All 19 House lawmakers passed Senate Bill 21-28 House Substitute 1 after lengthy discussions. Rep. Christina Sablan (Ind-Saipan) was excused as she is currently off-island. The bill now goes to the Senate.
In a later interview, House Committee on Health chair Rep. Jose Itibus (R-Saipan) said the original bill was introduced by Sen. Sixto K. Igisomar (R-Saipan) in the previous legislature, but he substituted everything in it to address the concerns raised in that bill.
Igisomar’s bill seeks to establish a claims and clinical data warehouse at the Commonwealth Health Care Corp. and to improve accountability for how health insurance premiums are spent by requiring health insurance insurers and health care providers to submit reports on claims and clinical data to the insurance commissioner.
Itibus said the concerns that were brought up by Rep. Sheila Babauta (Ind-Saipan) were really in regard to the original bill, which was the establishment of the clinical data warehouse that would be handled by CHCC.
Itibus said CHCC initially did not support the original bill because it required many things of CHCC and that concern has been addressed in the new bill.
He said he and members of the House Committee on Health and Welfare worked on this bill because the CNMI, with the help of Delegate Gregorio Kilili C. Sablan (Ind-MP) wants to tap a portion of $60 million in federal funding that is available.
“If we don’t have an established clinical data warehouse, we will lose a chunk of that money. But with implementation of a clinical data warehouse, which is under the Medicaid, we will get a lot of those $60 million,” Itibus said.
Itibus said they closely examined the bill and worked with three agencies so make sure that it will benefit the people of the CNMI.
Itibus said that he held on to the bill and, when he made it back to his second term as a representative, he re-introduced it, this time addressing many of the original bill’s concerns. He said he took those concerns from the previous comments and worked to address those issues in his new bill
“That’s how we came out with this new bill,” the lawmaker said.
He noted that there were some insurance representatives in the gallery during Tuesday’s session, but when he explained the bill to them and provided them a copy of the House’s version so they can look at it, they eventually supported it.
Itibus said the concern that was brought up at the session was really referring to the original Senate Bill 21-28. He said the bill that was discussed Tuesday was Senate Bill 21-28 House Substitute 1.
“This new substitute that we put in, we changed the whole content of S.B. 21-28 based on the concern from the insurers. We changed it to address their concerns,” he said.
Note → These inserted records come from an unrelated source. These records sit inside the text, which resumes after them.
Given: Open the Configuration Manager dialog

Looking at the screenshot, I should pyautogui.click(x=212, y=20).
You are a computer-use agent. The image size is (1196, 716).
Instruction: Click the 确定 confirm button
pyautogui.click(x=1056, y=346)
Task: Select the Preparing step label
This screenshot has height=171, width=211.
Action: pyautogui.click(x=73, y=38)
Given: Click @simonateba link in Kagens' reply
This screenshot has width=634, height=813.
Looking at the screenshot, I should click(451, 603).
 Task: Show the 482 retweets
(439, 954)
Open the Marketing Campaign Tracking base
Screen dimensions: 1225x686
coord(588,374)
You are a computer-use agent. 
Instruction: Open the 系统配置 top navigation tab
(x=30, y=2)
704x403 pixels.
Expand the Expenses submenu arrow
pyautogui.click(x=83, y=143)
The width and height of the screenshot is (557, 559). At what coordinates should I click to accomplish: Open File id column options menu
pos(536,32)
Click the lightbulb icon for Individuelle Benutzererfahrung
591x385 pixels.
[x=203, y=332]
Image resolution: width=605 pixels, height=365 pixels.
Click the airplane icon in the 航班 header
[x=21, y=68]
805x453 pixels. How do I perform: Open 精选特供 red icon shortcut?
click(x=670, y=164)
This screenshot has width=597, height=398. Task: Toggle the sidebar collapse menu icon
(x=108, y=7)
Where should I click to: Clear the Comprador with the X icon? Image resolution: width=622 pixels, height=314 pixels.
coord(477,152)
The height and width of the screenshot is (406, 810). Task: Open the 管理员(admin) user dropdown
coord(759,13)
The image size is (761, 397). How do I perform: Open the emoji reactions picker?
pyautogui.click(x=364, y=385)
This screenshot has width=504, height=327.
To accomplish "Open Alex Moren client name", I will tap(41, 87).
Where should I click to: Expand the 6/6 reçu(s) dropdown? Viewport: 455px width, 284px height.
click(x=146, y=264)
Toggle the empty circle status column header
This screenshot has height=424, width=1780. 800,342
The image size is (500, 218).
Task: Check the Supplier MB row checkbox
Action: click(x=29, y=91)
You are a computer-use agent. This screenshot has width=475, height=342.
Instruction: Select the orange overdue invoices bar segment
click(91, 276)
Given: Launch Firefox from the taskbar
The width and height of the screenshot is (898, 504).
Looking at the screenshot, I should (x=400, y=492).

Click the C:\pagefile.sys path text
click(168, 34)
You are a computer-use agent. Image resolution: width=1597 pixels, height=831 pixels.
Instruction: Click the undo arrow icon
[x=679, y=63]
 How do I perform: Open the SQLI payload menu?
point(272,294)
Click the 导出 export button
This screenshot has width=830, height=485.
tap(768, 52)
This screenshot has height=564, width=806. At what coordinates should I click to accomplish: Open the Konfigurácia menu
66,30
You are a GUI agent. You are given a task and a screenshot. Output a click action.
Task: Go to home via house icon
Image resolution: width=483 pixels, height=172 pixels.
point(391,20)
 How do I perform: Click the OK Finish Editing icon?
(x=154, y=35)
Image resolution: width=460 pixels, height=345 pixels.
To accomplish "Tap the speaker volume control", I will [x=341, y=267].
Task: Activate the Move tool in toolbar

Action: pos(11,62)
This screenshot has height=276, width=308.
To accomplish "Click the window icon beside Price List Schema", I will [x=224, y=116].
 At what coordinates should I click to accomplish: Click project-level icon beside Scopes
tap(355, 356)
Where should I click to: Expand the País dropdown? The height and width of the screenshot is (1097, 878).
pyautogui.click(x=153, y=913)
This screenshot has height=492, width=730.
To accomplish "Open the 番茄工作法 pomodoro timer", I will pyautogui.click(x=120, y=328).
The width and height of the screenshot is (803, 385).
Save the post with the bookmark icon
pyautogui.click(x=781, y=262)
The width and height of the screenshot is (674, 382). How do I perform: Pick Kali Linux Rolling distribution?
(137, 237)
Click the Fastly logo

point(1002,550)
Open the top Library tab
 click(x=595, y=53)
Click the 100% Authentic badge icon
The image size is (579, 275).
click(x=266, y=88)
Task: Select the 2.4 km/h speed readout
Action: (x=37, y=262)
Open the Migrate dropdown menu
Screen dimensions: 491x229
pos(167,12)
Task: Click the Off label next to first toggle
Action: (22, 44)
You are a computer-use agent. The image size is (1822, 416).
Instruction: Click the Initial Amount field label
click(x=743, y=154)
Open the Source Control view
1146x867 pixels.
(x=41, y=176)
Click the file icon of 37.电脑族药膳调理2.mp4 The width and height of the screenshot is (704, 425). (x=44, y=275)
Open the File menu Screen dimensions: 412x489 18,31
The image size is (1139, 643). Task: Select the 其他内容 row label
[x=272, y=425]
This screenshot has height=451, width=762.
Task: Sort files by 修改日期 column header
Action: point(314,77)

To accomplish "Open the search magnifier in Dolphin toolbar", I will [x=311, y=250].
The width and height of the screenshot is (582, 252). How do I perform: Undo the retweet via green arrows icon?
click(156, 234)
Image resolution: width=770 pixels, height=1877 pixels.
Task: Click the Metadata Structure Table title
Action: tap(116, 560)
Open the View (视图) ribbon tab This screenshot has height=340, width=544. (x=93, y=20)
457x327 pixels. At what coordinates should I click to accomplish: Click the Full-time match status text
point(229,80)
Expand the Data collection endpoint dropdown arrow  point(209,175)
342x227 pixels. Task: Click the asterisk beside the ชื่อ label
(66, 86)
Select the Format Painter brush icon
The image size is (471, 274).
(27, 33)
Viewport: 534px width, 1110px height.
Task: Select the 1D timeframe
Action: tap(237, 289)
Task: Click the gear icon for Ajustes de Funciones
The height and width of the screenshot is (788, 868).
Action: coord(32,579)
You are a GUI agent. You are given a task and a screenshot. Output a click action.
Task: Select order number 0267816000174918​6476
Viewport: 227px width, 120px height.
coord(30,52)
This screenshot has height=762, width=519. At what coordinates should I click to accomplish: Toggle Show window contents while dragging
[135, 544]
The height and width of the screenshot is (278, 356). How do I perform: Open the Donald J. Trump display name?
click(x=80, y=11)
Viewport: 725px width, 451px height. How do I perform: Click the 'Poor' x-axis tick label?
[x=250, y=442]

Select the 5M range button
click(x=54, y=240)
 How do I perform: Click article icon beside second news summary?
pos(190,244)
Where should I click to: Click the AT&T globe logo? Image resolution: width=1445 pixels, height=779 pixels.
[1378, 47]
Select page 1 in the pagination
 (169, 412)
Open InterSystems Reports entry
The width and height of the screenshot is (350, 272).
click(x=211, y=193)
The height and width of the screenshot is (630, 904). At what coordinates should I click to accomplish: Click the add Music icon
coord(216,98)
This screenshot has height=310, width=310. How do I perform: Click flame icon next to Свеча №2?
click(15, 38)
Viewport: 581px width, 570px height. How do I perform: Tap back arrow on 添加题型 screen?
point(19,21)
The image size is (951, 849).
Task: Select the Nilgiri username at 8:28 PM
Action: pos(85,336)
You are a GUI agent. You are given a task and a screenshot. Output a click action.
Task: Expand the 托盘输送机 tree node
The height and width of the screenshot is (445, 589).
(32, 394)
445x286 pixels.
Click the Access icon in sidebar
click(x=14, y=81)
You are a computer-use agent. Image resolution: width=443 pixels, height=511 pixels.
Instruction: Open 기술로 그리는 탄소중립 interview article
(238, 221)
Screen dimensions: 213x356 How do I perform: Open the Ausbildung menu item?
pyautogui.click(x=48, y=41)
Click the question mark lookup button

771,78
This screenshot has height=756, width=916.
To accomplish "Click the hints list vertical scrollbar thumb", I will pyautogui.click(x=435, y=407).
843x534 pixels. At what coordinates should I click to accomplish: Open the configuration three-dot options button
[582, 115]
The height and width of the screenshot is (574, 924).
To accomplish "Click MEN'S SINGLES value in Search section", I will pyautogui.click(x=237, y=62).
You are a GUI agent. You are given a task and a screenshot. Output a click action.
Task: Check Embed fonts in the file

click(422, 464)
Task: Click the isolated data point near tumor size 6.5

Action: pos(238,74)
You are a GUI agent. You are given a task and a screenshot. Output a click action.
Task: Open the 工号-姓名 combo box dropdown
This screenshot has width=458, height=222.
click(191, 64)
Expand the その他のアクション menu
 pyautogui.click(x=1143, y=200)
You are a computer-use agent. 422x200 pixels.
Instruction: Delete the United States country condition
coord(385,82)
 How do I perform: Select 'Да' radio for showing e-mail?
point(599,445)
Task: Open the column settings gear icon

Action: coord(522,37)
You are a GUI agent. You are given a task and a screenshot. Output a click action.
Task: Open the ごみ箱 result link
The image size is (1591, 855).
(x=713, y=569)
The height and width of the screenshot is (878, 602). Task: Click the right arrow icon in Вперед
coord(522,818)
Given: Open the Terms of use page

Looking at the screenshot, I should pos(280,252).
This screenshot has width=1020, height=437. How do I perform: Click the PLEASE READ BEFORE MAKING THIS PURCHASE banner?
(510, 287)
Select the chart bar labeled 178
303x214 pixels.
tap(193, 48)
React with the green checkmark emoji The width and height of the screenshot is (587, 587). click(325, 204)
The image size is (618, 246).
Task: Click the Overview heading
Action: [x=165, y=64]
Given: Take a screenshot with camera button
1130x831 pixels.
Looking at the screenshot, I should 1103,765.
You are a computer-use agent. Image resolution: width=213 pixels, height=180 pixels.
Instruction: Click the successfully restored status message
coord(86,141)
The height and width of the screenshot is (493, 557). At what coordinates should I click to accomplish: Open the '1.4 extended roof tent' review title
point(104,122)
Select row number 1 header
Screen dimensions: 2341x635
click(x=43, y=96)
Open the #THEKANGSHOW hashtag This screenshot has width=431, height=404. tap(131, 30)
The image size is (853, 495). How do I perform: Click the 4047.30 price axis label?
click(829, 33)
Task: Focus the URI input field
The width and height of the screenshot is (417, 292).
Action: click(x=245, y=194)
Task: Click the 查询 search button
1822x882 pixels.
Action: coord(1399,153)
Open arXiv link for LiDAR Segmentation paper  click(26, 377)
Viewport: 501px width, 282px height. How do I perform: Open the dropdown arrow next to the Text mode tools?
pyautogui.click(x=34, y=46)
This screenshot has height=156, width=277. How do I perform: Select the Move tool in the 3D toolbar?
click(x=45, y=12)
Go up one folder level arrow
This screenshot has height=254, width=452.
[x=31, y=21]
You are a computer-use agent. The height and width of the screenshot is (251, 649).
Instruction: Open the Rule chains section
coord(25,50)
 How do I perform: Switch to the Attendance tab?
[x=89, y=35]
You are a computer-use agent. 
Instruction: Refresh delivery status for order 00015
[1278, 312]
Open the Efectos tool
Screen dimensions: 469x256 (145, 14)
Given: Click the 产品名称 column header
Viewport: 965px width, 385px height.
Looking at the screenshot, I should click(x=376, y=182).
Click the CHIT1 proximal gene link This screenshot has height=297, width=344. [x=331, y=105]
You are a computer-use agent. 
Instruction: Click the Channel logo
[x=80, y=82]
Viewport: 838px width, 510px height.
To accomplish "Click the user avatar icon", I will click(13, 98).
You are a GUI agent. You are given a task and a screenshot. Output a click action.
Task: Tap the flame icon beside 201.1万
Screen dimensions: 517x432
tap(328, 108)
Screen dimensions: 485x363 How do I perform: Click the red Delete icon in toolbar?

Itibus said they substituted the bill based on working with Medicaid and CHCC.
Medicaid is a federal and state/territory program that helps with medical costs for some people with limited income and resources.
According to the House, the CNMI’s Medicaid program was originally established under the authority of the Department of Public Health and Environmental Services in 1978. With the passage of Public Law 16-51 in 2009, the Medicaid program was transferred to the Commonwealth Health Care Corp. In 2011, the Centers for Medicare and Medicaid Services directed the separation of the Medicaid program from CHCC to prevent conflicts of interest. In 2011, Executive Order 2011-16 was issued to transfer the Medicaid program to the Office of the Governor.
The House Committee on Health found that there is a need to establish the Commonwealth Medicaid Agency. The Legislature finds that the U.S. Congress may require the Commonwealth Medicaid program to submit data to the “Transformed Medicaid Statistical Information System” and establish a Medicaid Fraud Control Unit as a condition to increasing funding for the Medicaid program.
All U.S. states and the U.S. territories of Puerto Rico and the Virgin Islands have already implemented a “Medicaid Management Information System.
A Medicaid medical claims and clinical data warehouse is seen as a means to enable the monitoring and analysis of health care costs, among other things.